(Instructions to follow) Lay out every line of the records below as a Markdown table with the columns Row and Line. Number the rows in order, and leave out blank lines.

Records:
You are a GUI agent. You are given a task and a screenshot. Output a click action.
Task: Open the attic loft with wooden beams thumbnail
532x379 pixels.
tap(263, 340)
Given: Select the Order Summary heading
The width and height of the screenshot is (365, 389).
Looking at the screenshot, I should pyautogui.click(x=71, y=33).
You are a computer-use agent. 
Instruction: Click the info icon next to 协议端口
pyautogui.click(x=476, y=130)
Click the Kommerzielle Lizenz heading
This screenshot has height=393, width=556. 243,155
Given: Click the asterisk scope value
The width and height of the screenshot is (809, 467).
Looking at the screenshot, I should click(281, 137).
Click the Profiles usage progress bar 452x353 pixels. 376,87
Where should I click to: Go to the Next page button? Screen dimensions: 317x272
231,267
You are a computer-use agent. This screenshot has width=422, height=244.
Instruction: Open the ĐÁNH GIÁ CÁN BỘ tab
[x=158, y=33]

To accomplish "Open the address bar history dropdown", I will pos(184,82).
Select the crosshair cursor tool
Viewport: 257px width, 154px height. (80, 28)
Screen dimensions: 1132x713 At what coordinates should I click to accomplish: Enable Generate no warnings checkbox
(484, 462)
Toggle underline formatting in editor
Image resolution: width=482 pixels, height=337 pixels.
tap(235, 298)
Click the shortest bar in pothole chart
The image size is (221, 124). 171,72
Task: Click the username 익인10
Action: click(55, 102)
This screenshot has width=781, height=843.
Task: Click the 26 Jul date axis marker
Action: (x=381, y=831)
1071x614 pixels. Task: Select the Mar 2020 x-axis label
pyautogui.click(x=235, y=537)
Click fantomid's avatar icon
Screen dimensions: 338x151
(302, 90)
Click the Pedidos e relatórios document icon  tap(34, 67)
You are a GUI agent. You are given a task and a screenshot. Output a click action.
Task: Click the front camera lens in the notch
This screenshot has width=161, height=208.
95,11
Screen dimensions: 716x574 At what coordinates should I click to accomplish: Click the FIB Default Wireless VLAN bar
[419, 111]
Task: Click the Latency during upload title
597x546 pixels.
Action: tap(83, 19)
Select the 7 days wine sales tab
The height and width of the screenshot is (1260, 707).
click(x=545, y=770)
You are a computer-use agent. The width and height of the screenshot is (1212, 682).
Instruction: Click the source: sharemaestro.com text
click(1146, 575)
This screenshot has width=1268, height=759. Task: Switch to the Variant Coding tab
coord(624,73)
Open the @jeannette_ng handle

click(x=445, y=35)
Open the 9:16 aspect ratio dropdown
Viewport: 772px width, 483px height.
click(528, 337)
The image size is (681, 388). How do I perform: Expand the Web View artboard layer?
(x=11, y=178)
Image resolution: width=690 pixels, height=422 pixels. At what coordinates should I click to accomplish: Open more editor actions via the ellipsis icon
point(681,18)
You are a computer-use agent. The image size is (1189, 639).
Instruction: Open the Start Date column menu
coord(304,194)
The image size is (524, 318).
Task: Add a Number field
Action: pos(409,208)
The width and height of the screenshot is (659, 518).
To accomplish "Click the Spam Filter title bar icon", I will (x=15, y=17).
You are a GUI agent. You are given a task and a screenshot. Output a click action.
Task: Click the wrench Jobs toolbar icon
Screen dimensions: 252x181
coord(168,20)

(Written response)
| Row | Line |
|---|---|
| 1 | You are a GUI agent. You are given a task and a screenshot. Output a click action. |
| 2 | Task: Open the attic loft with wooden beams thumbnail |
| 3 | 532x379 pixels. |
| 4 | tap(263, 340) |
| 5 | Given: Select the Order Summary heading |
| 6 | The width and height of the screenshot is (365, 389). |
| 7 | Looking at the screenshot, I should pyautogui.click(x=71, y=33). |
| 8 | You are a computer-use agent.  |
| 9 | Instruction: Click the info icon next to 协议端口 |
| 10 | pyautogui.click(x=476, y=130) |
| 11 | Click the Kommerzielle Lizenz heading |
| 12 | This screenshot has height=393, width=556. 243,155 |
| 13 | Given: Click the asterisk scope value |
| 14 | The width and height of the screenshot is (809, 467). |
| 15 | Looking at the screenshot, I should click(281, 137). |
| 16 | Click the Profiles usage progress bar 452x353 pixels. 376,87 |
| 17 | Where should I click to: Go to the Next page button? Screen dimensions: 317x272 |
| 18 | 231,267 |
| 19 | You are a computer-use agent. This screenshot has width=422, height=244. |
| 20 | Instruction: Open the ĐÁNH GIÁ CÁN BỘ tab |
| 21 | [x=158, y=33] |
| 22 | To accomplish "Open the address bar history dropdown", I will pos(184,82). |
| 23 | Select the crosshair cursor tool |
| 24 | Viewport: 257px width, 154px height. (80, 28) |
| 25 | Screen dimensions: 1132x713 At what coordinates should I click to accomplish: Enable Generate no warnings checkbox |
| 26 | (484, 462) |
| 27 | Toggle underline formatting in editor |
| 28 | Image resolution: width=482 pixels, height=337 pixels. |
| 29 | tap(235, 298) |
| 30 | Click the shortest bar in pothole chart |
| 31 | The image size is (221, 124). 171,72 |
| 32 | Task: Click the username 익인10 |
| 33 | Action: click(55, 102) |
| 34 | This screenshot has width=781, height=843. |
| 35 | Task: Click the 26 Jul date axis marker |
| 36 | Action: (x=381, y=831) |
| 37 | 1071x614 pixels. Task: Select the Mar 2020 x-axis label |
| 38 | pyautogui.click(x=235, y=537) |
| 39 | Click fantomid's avatar icon |
| 40 | Screen dimensions: 338x151 |
| 41 | (302, 90) |
| 42 | Click the Pedidos e relatórios document icon  tap(34, 67) |
| 43 | You are a GUI agent. You are given a task and a screenshot. Output a click action. |
| 44 | Task: Click the front camera lens in the notch |
| 45 | This screenshot has width=161, height=208. |
| 46 | 95,11 |
| 47 | Screen dimensions: 716x574 At what coordinates should I click to accomplish: Click the FIB Default Wireless VLAN bar |
| 48 | [419, 111] |
| 49 | Task: Click the Latency during upload title |
| 50 | 597x546 pixels. |
| 51 | Action: tap(83, 19) |
| 52 | Select the 7 days wine sales tab |
| 53 | The height and width of the screenshot is (1260, 707). |
| 54 | click(x=545, y=770) |
| 55 | You are a computer-use agent. The width and height of the screenshot is (1212, 682). |
| 56 | Instruction: Click the source: sharemaestro.com text |
| 57 | click(1146, 575) |
| 58 | This screenshot has width=1268, height=759. Task: Switch to the Variant Coding tab |
| 59 | coord(624,73) |
| 60 | Open the @jeannette_ng handle |
| 61 | click(x=445, y=35) |
| 62 | Open the 9:16 aspect ratio dropdown |
| 63 | Viewport: 772px width, 483px height. |
| 64 | click(528, 337) |
| 65 | The image size is (681, 388). How do I perform: Expand the Web View artboard layer? |
| 66 | (x=11, y=178) |
| 67 | Image resolution: width=690 pixels, height=422 pixels. At what coordinates should I click to accomplish: Open more editor actions via the ellipsis icon |
| 68 | point(681,18) |
| 69 | You are a computer-use agent. The image size is (1189, 639). |
| 70 | Instruction: Open the Start Date column menu |
| 71 | coord(304,194) |
| 72 | The image size is (524, 318). |
| 73 | Task: Add a Number field |
| 74 | Action: pos(409,208) |
| 75 | The width and height of the screenshot is (659, 518). |
| 76 | To accomplish "Click the Spam Filter title bar icon", I will (x=15, y=17). |
| 77 | You are a GUI agent. You are given a task and a screenshot. Output a click action. |
| 78 | Task: Click the wrench Jobs toolbar icon |
| 79 | Screen dimensions: 252x181 |
| 80 | coord(168,20) |